Source code for amocatlas.data_sources.fw2015

"""Frajka-Williams 2015 dataset reader for AMOCatlas.

This module provides functions to read and process data from the
Frajka-Williams et al. (2015) AMOC proxy dataset. This dataset provides
a reconstruction of AMOC variability based on sea surface height and wind
stress observations, extending the observational record beyond direct
mooring observations.
"""

from pathlib import Path
from typing import Union

import xarray as xr
import scipy.io
import pandas as pd
import numpy as np

from amocatlas import logger, utilities
from amocatlas.logger import log_error, log_info, log_warning
from amocatlas.utilities import apply_defaults
from amocatlas.reader_utils import ReaderUtils

log = logger.log  # Use global logger

# Datasource identifier for automatic standardization
DATASOURCE_ID = "fw2015"

# Default file list
FW2015_DEFAULT_FILES = [
    "MOCproxy_for_figshare_v1.mat",
]
FW2015_TRANSPORT_FILES = ["MOCproxy_for_figshare_v1.mat"]

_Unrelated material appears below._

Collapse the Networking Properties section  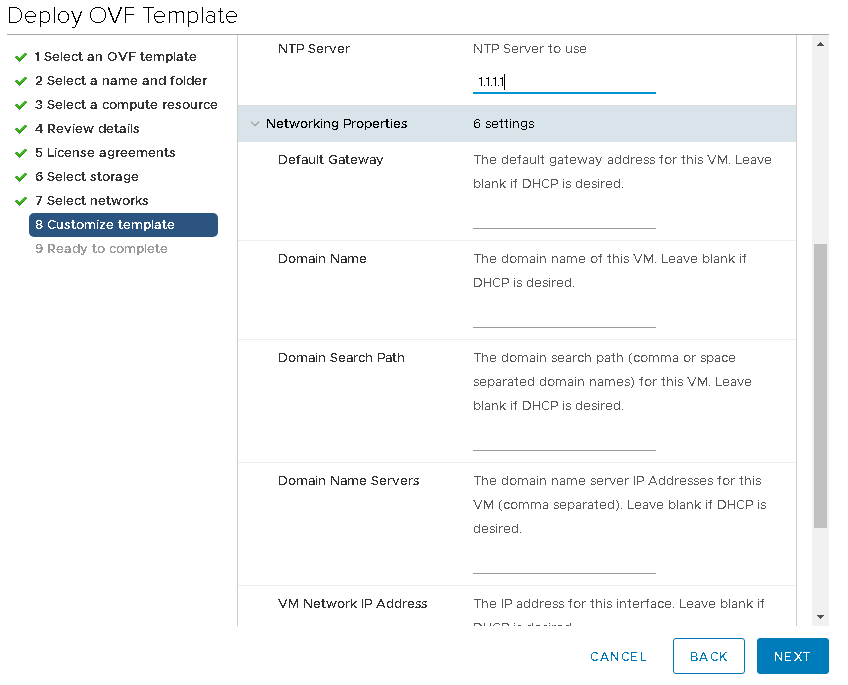[255, 124]
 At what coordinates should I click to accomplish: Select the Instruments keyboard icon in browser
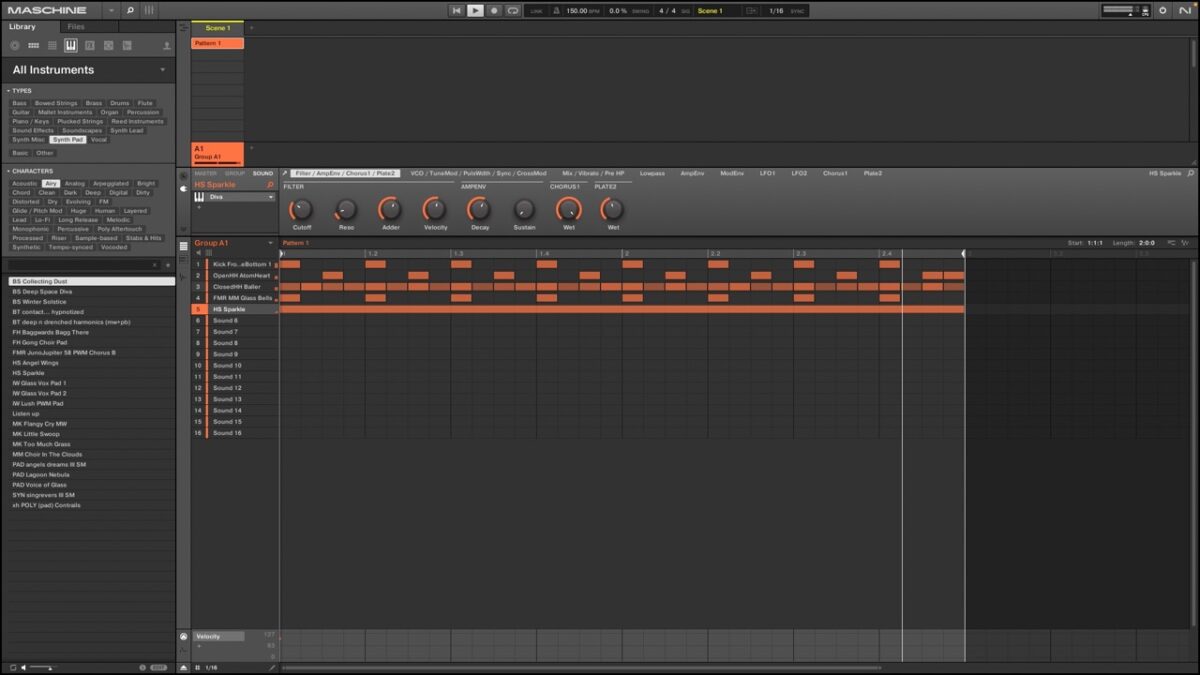[71, 46]
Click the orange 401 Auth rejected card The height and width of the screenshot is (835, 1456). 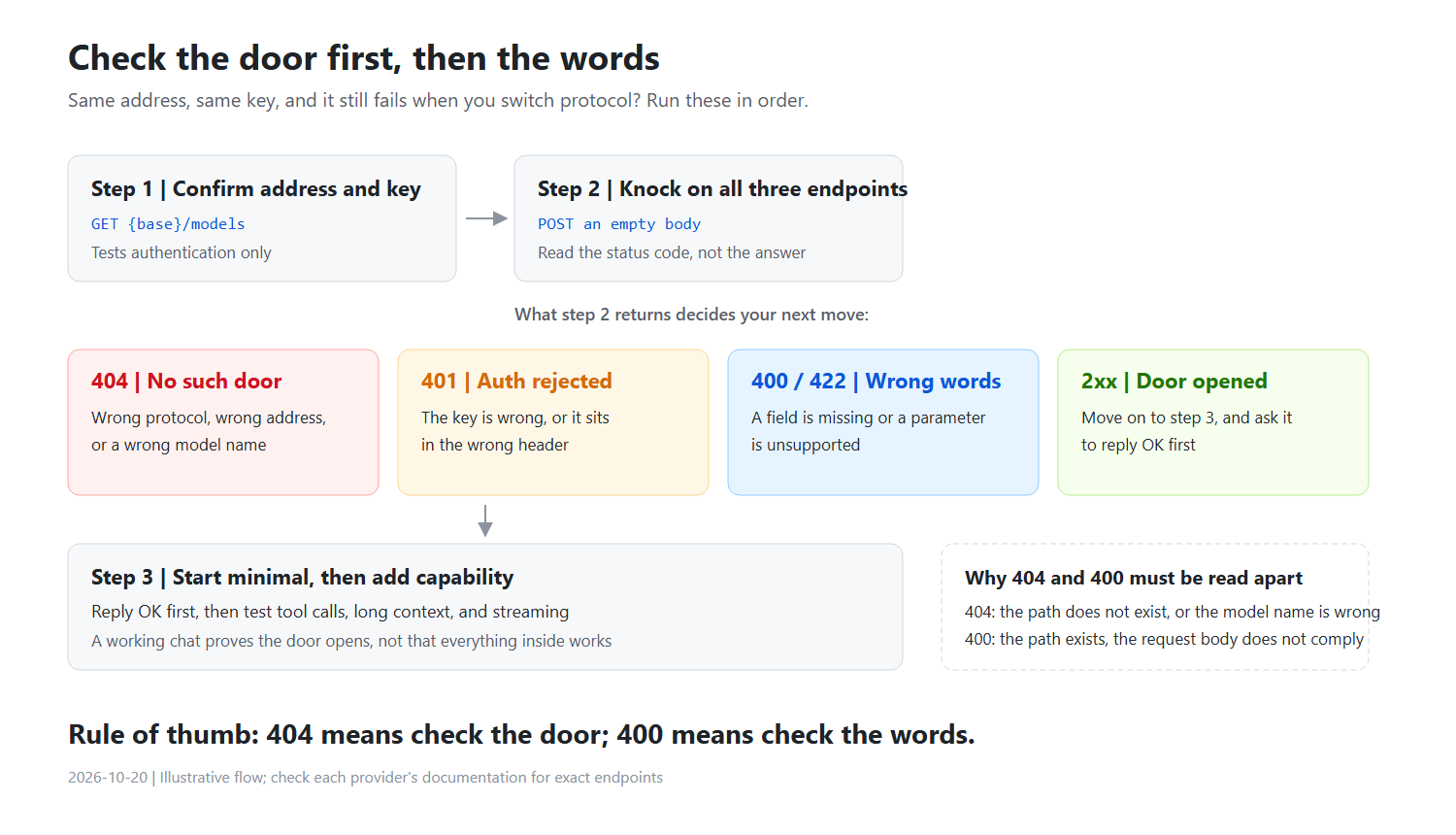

# Mapping of filenames to download URLs
FW2015_FILE_URLS = {
    "README.txt": "https://figshare.com/ndownloader/files/3369791?private_link=281b3e9c8abba860d553",
    "MOCproxy_for_figshare_v1.mat": "https://figshare.com/ndownloader/files/3369779",
}

# General Metadata (global for FW2015)

FW2015_METADATA = {
    "project": "Estimating the Atlantic overturning at 26°N using satellite altimetry and cable measurements",
    "doi": "http://dx.doi.org/10.1002/2015GL063220",
}


# File-specific metadata (placeholder, ready to extend)
FW2015_FILE_METADATA = {
    "MOCproxy_for_figshare_v1.mat": {
        "data_product": "Time series of MOC",
    },
}



[docs]
@apply_defaults(None, FW2015_DEFAULT_FILES)
def read_fw2015(
    source: Union[str, Path, None],
    file_list: Union[str, list[str]],
    transport_only: bool = True,
    data_dir: Union[str, Path, None] = None,
    redownload: bool = False,
    track_added_attrs: bool = False,
) -> list[xr.Dataset]:
    """Load the FW2015 transport datasets from a URL or local file path into xarray Datasets.

    Parameters
    ----------
    source : str, optional
        Local path to the data directory (remote source is handled per-file).
    file_list : str or list of str, optional
        Filename or list of filenames to process.
        Defaults to FW2015_DEFAULT_FILES.
    transport_only : bool, optional
        If True, restrict to transport files only.
    data_dir : str, Path or None, optional
        Optional local data directory.
    redownload : bool, optional
        If True, force redownload of the data.
    track_added_attrs : bool, optional
        If True, track which attributes were added during metadata enrichment.

    Returns
    -------
    list of xr.Dataset
        List of loaded xarray datasets with basic inline and file-specific metadata.

    Raises
    ------
    ValueError
        If no source is provided for a file and no default URL mapping is found.
    FileNotFoundError
        If the file cannot be downloaded or does not exist locally.

    """
    log_info("Starting to read FW2015 dataset")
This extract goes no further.